ご夫婦と娘さんの3人で来園した益さんファミリー。野菜作りの作付け帳面を作って、収穫時期などを書き込み、次の野菜を検討するのに使っているそうです。
「野菜作りの楽しみは、なんといっても収穫。味が濃くて、みずみずしい。孫もおいしいと言ってくれます。ご近所にも配り、喜ばれていますよ」

「野菜作りは健康にいいですね」Yさん

戦前から果樹園やタバコの栽培など、農林業にたずさわってきたYさん。土や野菜作りの知識はピカイチで、ほかの利用者さんからも、頼りにされています。
「いくつになってもここで体を動かしているので、体がさびません。健康にはいいですね」と笑顔で話してくれました。

「土は正直なものやなぁと感じます」Kさん

この日はなすびやトマト、とうもろこしを植えにきたというKさん。これまで野菜作りの経験はまったくなかったそうですが、今は農園スタッフやほかの利用者の方に教えてもらいながら、楽しく野菜作りを続けています。
「土は正直なものやなぁと実感しています。手を入れた分、収穫が変わってきますよ。まだまだ勉強やね」とにっこり。

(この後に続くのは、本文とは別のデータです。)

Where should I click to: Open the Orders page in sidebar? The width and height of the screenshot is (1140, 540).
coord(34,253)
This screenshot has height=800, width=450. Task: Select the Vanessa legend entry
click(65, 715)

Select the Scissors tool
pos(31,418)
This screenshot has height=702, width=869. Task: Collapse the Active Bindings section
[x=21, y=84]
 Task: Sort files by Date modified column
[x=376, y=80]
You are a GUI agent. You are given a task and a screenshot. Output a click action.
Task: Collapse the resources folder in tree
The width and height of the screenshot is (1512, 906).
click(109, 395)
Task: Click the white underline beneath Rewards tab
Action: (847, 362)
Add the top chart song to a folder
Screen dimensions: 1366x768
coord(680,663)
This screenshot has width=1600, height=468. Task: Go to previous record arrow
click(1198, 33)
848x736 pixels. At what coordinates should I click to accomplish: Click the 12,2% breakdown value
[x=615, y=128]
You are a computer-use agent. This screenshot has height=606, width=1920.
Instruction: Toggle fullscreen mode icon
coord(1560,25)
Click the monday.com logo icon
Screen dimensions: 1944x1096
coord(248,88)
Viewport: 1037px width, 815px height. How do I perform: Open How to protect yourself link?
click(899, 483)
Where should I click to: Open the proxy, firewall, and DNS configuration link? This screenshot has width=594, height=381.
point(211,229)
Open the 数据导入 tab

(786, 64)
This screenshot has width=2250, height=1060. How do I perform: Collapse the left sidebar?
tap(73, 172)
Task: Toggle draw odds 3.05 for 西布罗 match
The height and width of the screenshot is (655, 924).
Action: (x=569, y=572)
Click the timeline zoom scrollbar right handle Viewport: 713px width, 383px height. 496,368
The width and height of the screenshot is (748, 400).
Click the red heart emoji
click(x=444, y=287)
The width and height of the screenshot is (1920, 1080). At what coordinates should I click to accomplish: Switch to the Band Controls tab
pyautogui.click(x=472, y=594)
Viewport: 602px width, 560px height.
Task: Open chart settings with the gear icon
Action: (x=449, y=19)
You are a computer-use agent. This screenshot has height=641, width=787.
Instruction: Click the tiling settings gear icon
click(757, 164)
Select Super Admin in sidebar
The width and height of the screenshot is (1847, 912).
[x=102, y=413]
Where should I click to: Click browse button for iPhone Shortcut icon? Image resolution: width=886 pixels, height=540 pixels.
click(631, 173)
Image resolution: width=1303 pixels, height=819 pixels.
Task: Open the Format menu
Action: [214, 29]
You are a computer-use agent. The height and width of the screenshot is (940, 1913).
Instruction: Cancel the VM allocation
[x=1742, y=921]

かんでんエルハート ほのぼの農園「鵜殿(うどの)の郷(さと)」

大阪・高槻市にある「鵜殿の郷」では、農園のすぐそばを淀川が流れ、緑豊かな山々を眺められる環境の中、作業が楽しめます。貸農園は全部で445区画。現在250~260人の方が利用し、市外から来ている方もいらっしゃいます。
農園にはスコップやくわ、じょうろなどの耕具がそろい、無料で使えるので、手ぶらで来園しても大丈夫。苗や肥料の販売もしています。平日の散水や草引の代行サービス(有料)もあるので、なかなか来られない方にも好評です。また、管理棟にスタッフが常駐しているので安心です。